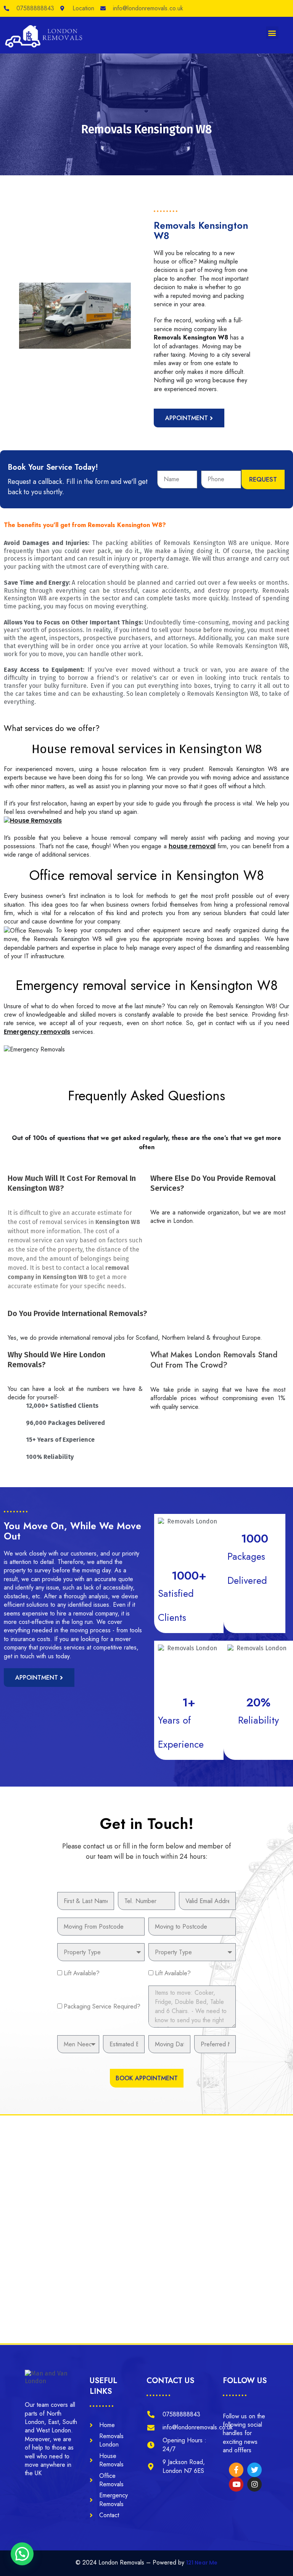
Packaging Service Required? (102, 2006)
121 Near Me (201, 2562)
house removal (192, 846)
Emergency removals (37, 1031)
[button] (272, 32)
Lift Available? (82, 1973)
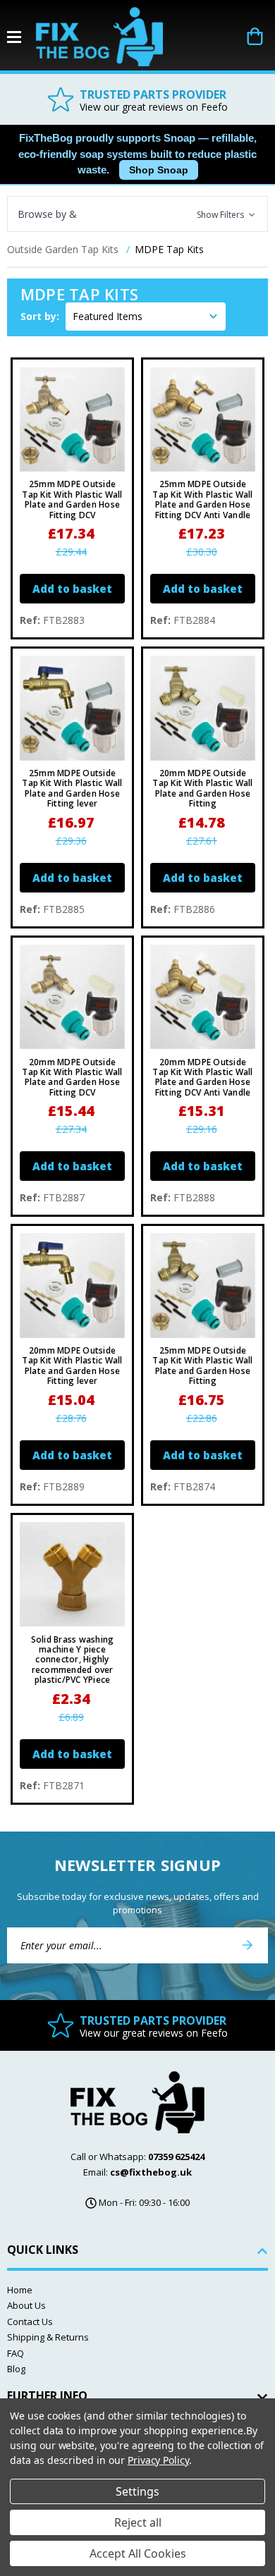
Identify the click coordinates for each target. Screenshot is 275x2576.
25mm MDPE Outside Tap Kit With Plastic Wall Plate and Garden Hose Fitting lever (72, 788)
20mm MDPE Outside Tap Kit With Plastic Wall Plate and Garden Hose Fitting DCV (72, 1077)
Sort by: (39, 316)
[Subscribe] (247, 1945)
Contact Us (30, 2321)
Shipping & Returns (48, 2337)
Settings (137, 2491)
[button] (137, 214)
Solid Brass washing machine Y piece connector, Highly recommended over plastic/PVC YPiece (72, 1660)
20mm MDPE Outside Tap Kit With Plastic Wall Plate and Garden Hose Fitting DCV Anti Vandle (202, 1077)
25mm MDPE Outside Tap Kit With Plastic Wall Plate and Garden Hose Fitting (202, 1366)
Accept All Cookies (138, 2553)
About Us (26, 2305)
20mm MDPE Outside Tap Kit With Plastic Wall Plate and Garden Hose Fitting (202, 788)
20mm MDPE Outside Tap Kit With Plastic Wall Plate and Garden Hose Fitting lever (72, 1366)
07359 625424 (176, 2156)
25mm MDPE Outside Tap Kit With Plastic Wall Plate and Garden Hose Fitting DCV (72, 499)
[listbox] (146, 316)
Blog (16, 2368)
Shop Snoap (158, 170)
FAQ (15, 2353)
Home (19, 2289)
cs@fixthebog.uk (151, 2172)
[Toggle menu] (21, 37)
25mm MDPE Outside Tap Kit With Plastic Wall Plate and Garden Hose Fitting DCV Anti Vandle (202, 499)
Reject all (137, 2522)
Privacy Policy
---
### Exercise prompt
No pictures should appear in the copy, and each record above is to be returned exactly.

### Your response
Packaging Service Required? (102, 2006)
121 Near Me (201, 2562)
house removal (192, 846)
Emergency removals (37, 1031)
[button] (272, 32)
Lift Available? (82, 1973)
Identify the click coordinates for each target. Screenshot is 275x2576.
25mm MDPE Outside Tap Kit With Plastic Wall Plate and Garden Hose Fitting lever (72, 788)
20mm MDPE Outside Tap Kit With Plastic Wall Plate and Garden Hose Fitting DCV (72, 1077)
Sort by: (39, 316)
[Subscribe] (247, 1945)
Contact Us (30, 2321)
Shipping & Returns (48, 2337)
Settings (137, 2491)
[button] (137, 214)
Solid Brass washing machine Y piece connector, Highly recommended over plastic/PVC YPiece (72, 1660)
20mm MDPE Outside Tap Kit With Plastic Wall Plate and Garden Hose Fitting DCV Anti Vandle (202, 1077)
25mm MDPE Outside Tap Kit With Plastic Wall Plate and Garden Hose Fitting (202, 1366)
Accept All Cookies (138, 2553)
About Us (26, 2305)
20mm MDPE Outside Tap Kit With Plastic Wall Plate and Garden Hose Fitting (202, 788)
20mm MDPE Outside Tap Kit With Plastic Wall Plate and Garden Hose Fitting lever (72, 1366)
07359 625424 (176, 2156)
25mm MDPE Outside Tap Kit With Plastic Wall Plate and Garden Hose Fitting DCV (72, 499)
[listbox] (146, 316)
Blog (16, 2368)
Shop Snoap (158, 170)
FAQ (15, 2353)
Home (19, 2289)
cs@fixthebog.uk (151, 2172)
[Toggle menu] (21, 37)
25mm MDPE Outside Tap Kit With Plastic Wall Plate and Garden Hose Fitting DCV Anti Vandle (202, 499)
Reject all (137, 2522)
Privacy Policy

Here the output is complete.